If the wine bottle has a natural cork, store the bottle on its side so the wine touches the cork and keeps it moist. When corks dry out, they shrink, allowing air (and germs) to get inside and ruin the wine. Also, this allows you to see better any sediment that might develop in the wine. If this happens, you’ll want to decant the wine into another container, running the wine through cheesecloth.
Keep the wine at a constant temperature. This is another reason why wine cellars are in basements. Whatever you do, don’t let the wind get above 75F. You also don’t want it to get too cold. Below 50 is getting too cold for the wine to mature properly. Around 55 is just right.
If you don’t have a basement, a dark closet is a good choice. I know it’s tempting to display your selection of wine to impress your friends, neighbors and dates, but resist the urge. And once you’ve got it settled, don’t move it around any more than necessary. Wine likes a quiet place to sleep, so try to cushion it from outside vibrations like traffic or motors.
Keep the humidity around 70%. Too dry and the cork may dry out or the wine actually evaporate even in a sealed bottle. Too humid and mold develops and labels fall off.
Don’t keep it in a smelly place. The aromas will get into the wine. And check with your wine merchant about how long the wine should be stored. Not all wines keep well for years and years.
When you’re ready to serve, take the time to get the wine to the correct temperature. Ice buckets are only useful to initially cool down sparkling, rose or dry white wines. After the wine is cooled, take it out of the ice and wrap the bottle in a towel to keep it from warming up too fast. Red wines should be served closer to room temperature, about 65F. Many red wines benefit from being “allowed to breathe.” That means opening the wine and allowing it to react with the air for 20 minutes to an hour. The process can be shortened by aerating, which involves pouring the wine into a decanter or other container giving the air a chance to get into the wine as it splashes into the other container.

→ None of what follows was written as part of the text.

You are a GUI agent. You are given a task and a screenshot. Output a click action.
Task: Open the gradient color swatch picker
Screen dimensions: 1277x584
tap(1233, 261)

Collecting wine. If you really get serious about wine, collecting wines is a great pastime and gives you the chance to enjoy the fruits of your labors. But you might want to make a wine storage place. There are plenty of Do-It-Yourself projects to turn a closet into a wine cellar. You can also invest in a wine refrigerator.
Wine as a gifts. It used to be that most of us were brought up to believe that you never went empty-handed to someone’s home. A bottle of wine was usually a good choice. Even if it didn’t go with what was being served, it was something the hosts could keep for later. These days, that’s a more dangerous choice. If you don’t know the hosts well, check with mutual friends for possible snares, like alcoholism, tea-totalers and picky tastes. The last thing you want to do is offend them. If wine doesn’t seem like a good choice, flowers or baked goods might be a better choice. If wine is still a good idea, try to keep in mind the tastes of the hosts. If you don’t know what that is, then choose one of your personal favorites.
Wine is a marvelous thing. You can help spread the love by throwing a wine tasting party. Your wine merchant will be happy to help you develop what’s called a “flight.” That’s a series of wines that go together in some way and usually progresses the same way a meal does: appetizer, soup or salad, main course, dessert. If you haven’t tried a glass of wine with dinner, now’s the time to try it.